Jean-Louis NOULLET a accompli 45 années d'activité professionnelle qui se répartissent en 35 ans d'enseignement en formation initiale et 10 ans d'activité dans le secteur privé industriel, avec les rôles d’ingénieur et de formateur en formation continue. Son expérience de la vie d’entreprise a un effet bénéfique sur la qualité de ses activités de formation de futurs ingénieurs.

Coopération avec l'IRAP

Du point de vue de la recherche, l’élément à retenir a été sa contribution à la conception du télescope spatial Herschel. Plus précisément il a conçu les circuits intégrés spécifiques (ASICs) constituant la partie numérique (autocorrélateur) du spectromètre à haute résolution (instrument HiFi).
La mission du télescope spatial Herschel s’est déroulée avec succès de Mai 2009 à Avril 2013 en orbite autour du Soleil à 1,5 millions de km de la Terre, et ses observations dans l’infra-rouge lointain, encore en cours de dépouillement, enrichissent notre connaissance de l’univers et de son histoire.
Son implication dans le projet a commencé en 1993, quand les chercheurs du Centre d’Etudes Spatiale des Rayonnements (CESR Toulouse, devenu depuis l’IRAP) l’ont sollicité pour la réalisation d’un prototype d’autocorrélateur intégré, pour un projet qui s’appelait à l’époque FIRST (Far InfraRed Space Telescope).


Le prototype de spectromètre du CESR, incluant une première génération d’ASICs conçus par Jean-Louis Noullet a remporté l’appel d’offres de l'Agence Spatiale Européenne. Il a alors travaillé sur une seconde génération plus performante, avec un doctorant, Mr Laurent Ravera, ingénieur INSA-AE, dont il a co-encadré la thèse. Aujourd’hui, des chercheurs de l'IRAP préparent la mission qui succédera à Herschel avec une nouvelle génération d’instrument spatial pour l’observation en infra-rouge lointain.

Jean-Louis NOULLET est auteur et co-auteur de plus de 50 contributions scientifiques.

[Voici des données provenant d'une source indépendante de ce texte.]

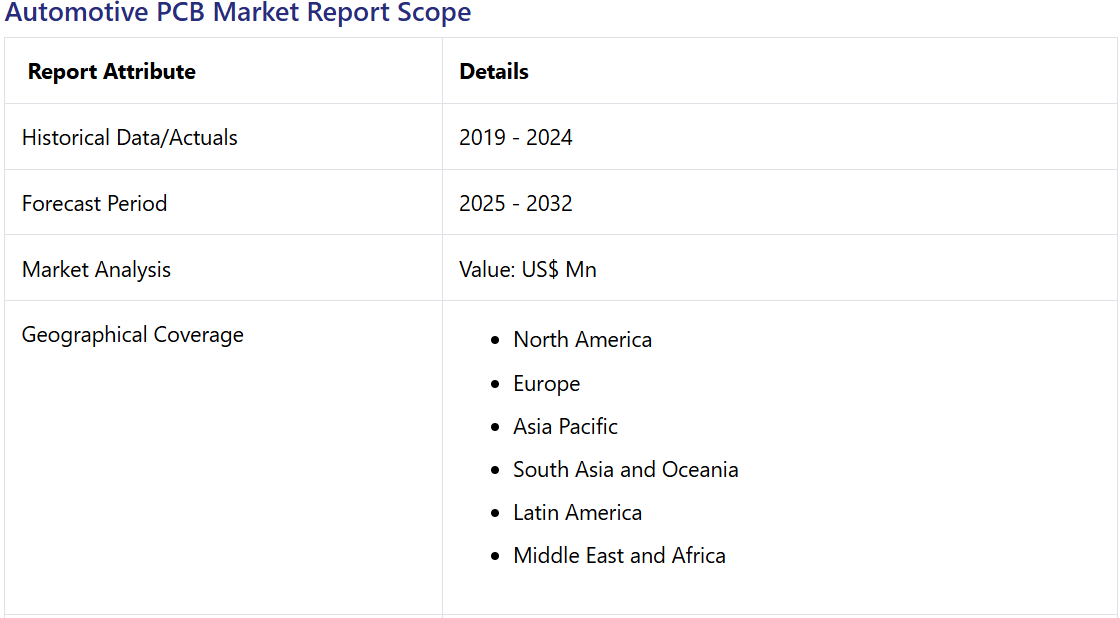Click the North America list item
The width and height of the screenshot is (1120, 618).
click(x=582, y=340)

Contribution au développement de l'AIME

Du point de vue de l’enseignement, un élément significatif de l'activité de Jean-Louis Noullet a été sa contribution au développement de l’Atelier Interuniversitaire de Micro-Electronique (AIME).
Situé sur le campus de l’INSA de Toulouse, l’AIME est un centre de ressources mutualisées pour l’enseignement des micro- et nano-technologies, fonctionnant sous la tutelle de l’INSA, l’Université Paul Sabatier et le LAAS/CNRS. Les ressources de l’AIME sont aussi à disposition des chercheurs et industriels.


Il n’y a pas d’enseignant affecté à l’AIME ni d’équipe de recherche basée sur place, c’est en tant qu’enseignant à l’INSA qu'il a été amené à travailler à l’AIME à partir de 1986, pour encadrer des élèves de l’INSA puis d’autres établissement régionaux associés dans le cadre du Pôle de Formation en Micro-électronique de Toulouse.
L’AIME possède une centrale de technologie ou “salle blanche” initialement dédiée à la technologie de semi-conducteurs à base de silicium. Un processus de fabrication de transistors MOS a été mis en place avec l’apport du savoir-faire des chercheurs du LAAS.


Ce processus a permis de proposer des stages d’une semaine où, partant d’une plaque de silicium vierge, les étudiants pouvaient fabriquer puis tester des puces contenant chacune 2 transistors.
Jean-Louis Noullet a entrepris de faire évoluer ce processus vers plus d’intégration, et en 1998 il a rendu possible la fabrication par les étudiants de circuits intégrés contenant chacun plus de 100 transistors MOS et illustrant des structures de base de l’électronique numérique (circuits combinatoires et séquentiels) et analogique (triggers, oscillateurs).

En plus de son objectif d’illustration d’une technologie dominante de l’industrie, ce processus sert de substrat à des expériences de nano-technologie proposées par les chercheurs du LPCNO et utilisées dans le cadre de l’enseignement du Département de Physique de l’INSA depuis 2009 (mémoires non-volatiles utilisant des nanocristaux de silicium).

Ce processus était encore en service en 2018, il a été réalisé par plus de 5000 étudiants.